Dealing with your Nerves
> The more you rehearse the better you'll be. The more familiar you are with the text, the more relaxed you'll be.
> Knowing the text well also means you won't be frightened of looking away from your notes, so you can concentrate more on your audience.
> As you're waiting to be announced, repeat in your mind the first couple of sentences of your speech. That will distract you from negative thoughts and give you the confidence of a good running start.
> Take three deep breaths just before you're announced.
> Before you start your speech, pause for up to three seconds. Establish yourself.
> Look around with a smile and make friendly eye contact with supportive people.
> Don't fiddle with your notes or try to hide them. 'Brandish' them for emphasis.
> Keep your energy level high: project your words to the back of the room.
> Emphasise the two or three most important words in each sentence. (It may sound artificial to you at first, but the audience won't realise it, particularly as your technique improves with practice. )
> Don't drop your voice at the end of sentences.
> Pause between paragraphs, let your words sink in.
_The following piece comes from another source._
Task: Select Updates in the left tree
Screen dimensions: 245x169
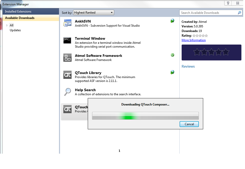Action: click(15, 30)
> Mix your pace: fast, slow, medium as appropriate to the text.
> Don't pause for too long or it could sound pompous.
> Make sure you talk to everyone. Cover the whole room, including anyone on the sidelines or behind you.
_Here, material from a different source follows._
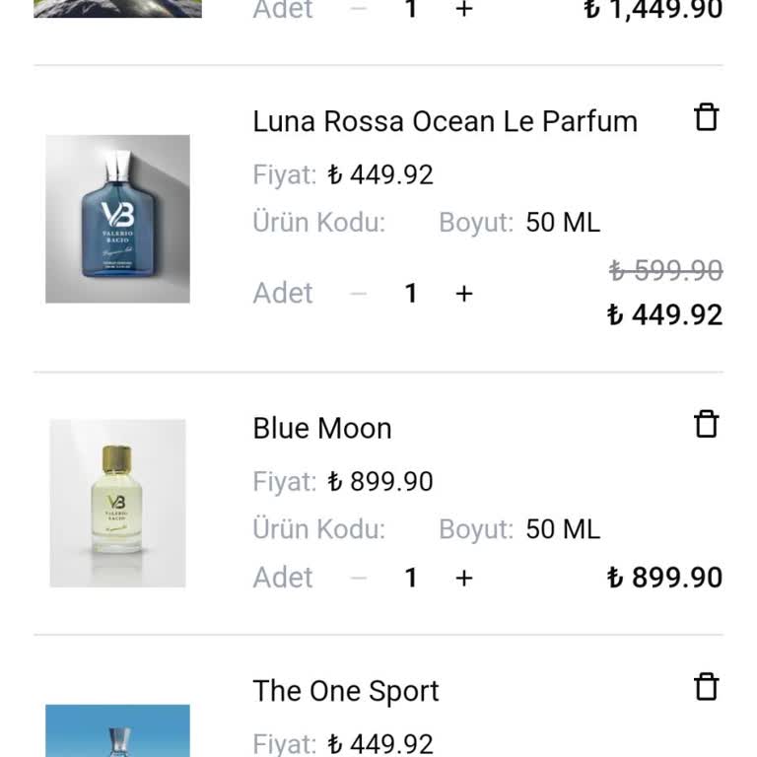Select Blue Moon quantity value

point(411,578)
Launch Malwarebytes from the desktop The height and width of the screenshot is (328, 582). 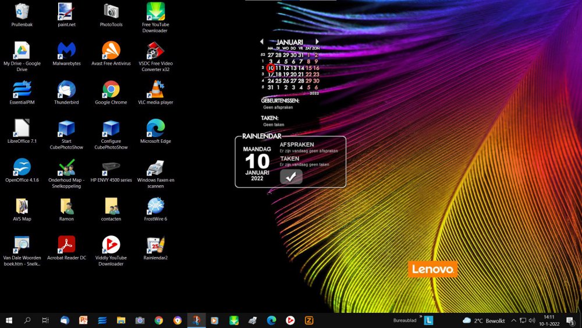[66, 51]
> Continue to make eye contact with your supporters and others who are obviously responding to your words.
Avoid . .
> . . . gripping the table, mike or lectern
> . . . making gestures that aren't natural to you
> . . . playing with your tie, the change in your pockets, your watch, jewellery etc.
> . . . twisting your hair, touching your face.
And please Remember . . .
. . . Generally, your audience want you to succeed. With plenty of practice and rehearsal, you've got the best possible chance of doing so.